Attempts to demonize the opposition have also come under new scrutiny. An article in the Christian Science Monitor cites the Center for Strategic International Studies (CSIS) for new findings suggesting that US and Iraqi authorities have knowingly propagated a “myth” that foreigners are fueling the Iraqi insurgency. CSIS suggests that the true number is less than 10% of the estimated 30,000 insurgents. Meanwhile, new allegations have been published of US Military abuse of prisoners in Iraq by officers of the 82nd Airborne Division of the Army. Three former soldiers gave evidence last week to Human Rights Watch and to Republican Senators John Warner and John McCain alleging widespread use of blunt trauma with the intent to break limbs, exposure to extremes of temperature, and malicious sleep deprivation at “Camp Mercury” near Falluja. President Bush’s well-calculated effort to paint his torture policies as the result of “a few bad apples” are now proving that it is George Appleseed himself who bears the full moral responsibility for the inhumane treatment of these thousands of people in their own country.
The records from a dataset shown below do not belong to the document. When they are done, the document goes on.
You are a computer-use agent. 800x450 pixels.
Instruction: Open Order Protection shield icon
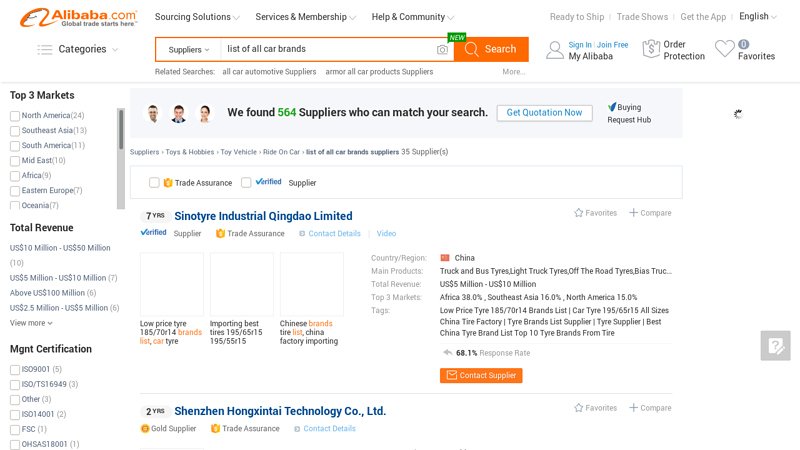[x=651, y=49]
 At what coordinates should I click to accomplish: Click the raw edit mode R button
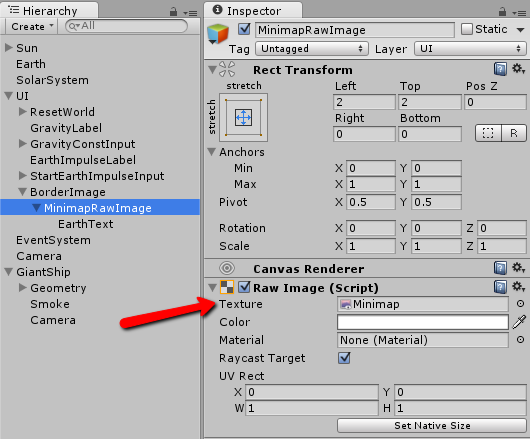[513, 133]
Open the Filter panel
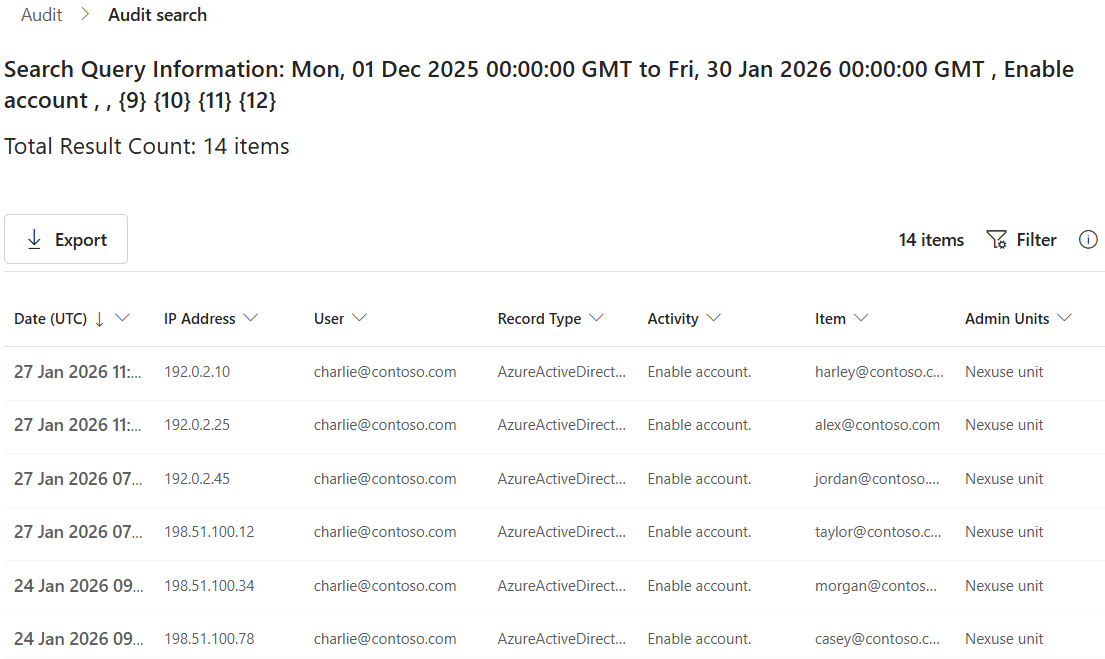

How can we as Catholics tolerate the perpetuation of torture in our name; of killing without end, for purposes of a heretofore unexplained Administration imperative for permanent occupation of Iraq; of military adventurism dedicated to maintaining an oil-based economy that is driving the indisputable fact of global climate change, even as the number and intensity of hurricanes around the world is spiraling upward? The good men and women of the US Military have dutifully complied with orders from the top, and our continued support for the civilian leadership places moral responsibility for all the killing squarely on our own shoulders. Are "preserving our way of life" or "defending American credibility" reason enough to stay one more day in Iraq? As St. Paul writes this weekend so beautifully in Philippians 2, “Do nothing out of selfishness or out of vainglory; rather, humbly regard others as more important than yourselves, each looking out not for his own interests, but also for those of others.”